- Document passage
One year ago I found myself in the hospital battling a serious illness. I was perfectly healthy and suddenly I found myself in the hospital fighting fever, dehydration, lack of oxygen, and a dangerously low blood pressure. To begin with, I thought I was experiencing a little springtime fatigue; or at worst, the flu. However, what was brewing was more than I bargained for.
I had contracted a bacterium that appeared to be a viral infection. I was told to push fluids, rest, and it will run its course. Unfortunately, it ran its course straight into my kidneys. Within 2 days of seeing a doctor, I was in the hospital with a diagnosis of sepsis. The bacteria had entered my bloodstream and began to play games on my organs and mind. I’ll never forget hearing the diagnosis. My father-in-law had died of septic shock just 2 years before, so pictures of my funeral began to swim in my head. My husband and I locked eyes knowing the worst possible outcome of this illness, and prayed for the best.
This illness began a season in my life that has led me to reflect and transform my thinking. I remember lying in that lumpy hospital bed worrying about my students and their test scores. Our state testing was just 2 weeks away, and I was in the hospital!!!! I worried about who would be patient with Alonzo, my little ADHD comedian, to ensure he would focus during the test. I worried about my 2 resource students that needed just a little more remediation before the big days. I worried about all of my class in general. How will they do without me?? Will they get the test prep they need? It then dawned on me that I was sick- really sick, and I was worried about a test!!! Years of teaching for high stakes testing had me more concerned about test performance than my own health. All of a sudden, test scores, pacing guides, common assessments, and evaluations began to pale in comparison to this new challenge I was facing.
After several days in the hospital, I was determined to get back in the classroom with my third grade peanut gallery- fondly known for their antics, jokes, and silliness. Normally, I would have probably had “come on summer” attitude; but, I guess I craved what continues to drive me each day- TEACHING and LEARNING. I needed to center myself in my life’s purpose and calling.
Unfortunately, my body had fought too hard. It took the last 6 weeks of school plus the summer to recuperate. It was difficult to admit that I needed rest, but I would need every bit of my strength and energy for a special assignment that my administration wanted me to navigate. This assignment has been the most challenging of my career as it has involved many specialists, long hours of meetings, and emotional draining.

- Given information
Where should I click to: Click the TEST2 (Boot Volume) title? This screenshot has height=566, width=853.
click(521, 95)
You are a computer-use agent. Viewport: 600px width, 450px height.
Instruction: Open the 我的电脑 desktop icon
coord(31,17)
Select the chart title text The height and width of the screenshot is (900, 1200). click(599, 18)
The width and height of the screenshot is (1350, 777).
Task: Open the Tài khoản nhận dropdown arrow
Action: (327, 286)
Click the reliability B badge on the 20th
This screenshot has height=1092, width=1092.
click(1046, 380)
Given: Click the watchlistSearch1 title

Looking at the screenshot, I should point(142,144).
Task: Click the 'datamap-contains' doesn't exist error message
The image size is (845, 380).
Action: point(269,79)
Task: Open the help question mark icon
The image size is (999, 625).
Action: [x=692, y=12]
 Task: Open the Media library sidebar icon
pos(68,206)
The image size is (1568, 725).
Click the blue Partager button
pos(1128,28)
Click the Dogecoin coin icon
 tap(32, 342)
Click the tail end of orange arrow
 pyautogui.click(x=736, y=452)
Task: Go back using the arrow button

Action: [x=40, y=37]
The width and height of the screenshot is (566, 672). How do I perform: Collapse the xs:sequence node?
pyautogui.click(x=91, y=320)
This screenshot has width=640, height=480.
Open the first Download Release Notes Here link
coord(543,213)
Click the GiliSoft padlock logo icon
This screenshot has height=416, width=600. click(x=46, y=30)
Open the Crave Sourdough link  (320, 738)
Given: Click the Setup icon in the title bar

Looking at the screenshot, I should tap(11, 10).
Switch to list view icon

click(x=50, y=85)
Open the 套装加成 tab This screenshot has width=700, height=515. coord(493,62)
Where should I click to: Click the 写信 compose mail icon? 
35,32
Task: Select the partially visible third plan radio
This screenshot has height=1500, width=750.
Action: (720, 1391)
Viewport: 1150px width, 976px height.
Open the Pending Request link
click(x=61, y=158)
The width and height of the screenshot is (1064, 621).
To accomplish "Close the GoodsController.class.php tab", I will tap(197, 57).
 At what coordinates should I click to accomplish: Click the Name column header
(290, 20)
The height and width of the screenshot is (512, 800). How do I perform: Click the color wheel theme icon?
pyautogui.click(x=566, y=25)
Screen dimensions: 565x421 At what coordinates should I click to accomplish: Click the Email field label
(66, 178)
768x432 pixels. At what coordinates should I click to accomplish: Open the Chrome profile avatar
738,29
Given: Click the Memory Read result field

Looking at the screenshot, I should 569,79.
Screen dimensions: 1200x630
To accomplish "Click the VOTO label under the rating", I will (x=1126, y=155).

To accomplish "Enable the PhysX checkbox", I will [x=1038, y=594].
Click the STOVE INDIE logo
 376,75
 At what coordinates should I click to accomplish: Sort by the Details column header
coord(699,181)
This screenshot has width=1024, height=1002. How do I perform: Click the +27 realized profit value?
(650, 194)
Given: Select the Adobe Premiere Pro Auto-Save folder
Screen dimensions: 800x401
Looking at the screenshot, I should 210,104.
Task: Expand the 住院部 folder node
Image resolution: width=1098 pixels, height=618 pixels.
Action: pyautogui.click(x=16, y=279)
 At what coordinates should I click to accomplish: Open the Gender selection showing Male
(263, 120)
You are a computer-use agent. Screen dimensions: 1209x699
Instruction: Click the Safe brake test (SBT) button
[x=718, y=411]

- What you are asked to do
Please extract the part of the sepsis account above that begins at the words "One year ago" and stops after "I bargained for.", copying it word for word.

- The answer
One year ago I found myself in the hospital battling a serious illness. I was perfectly healthy and suddenly I found myself in the hospital fighting fever, dehydration, lack of oxygen, and a dangerously low blood pressure. To begin with, I thought I was experiencing a little springtime fatigue; or at worst, the flu. However, what was brewing was more than I bargained for.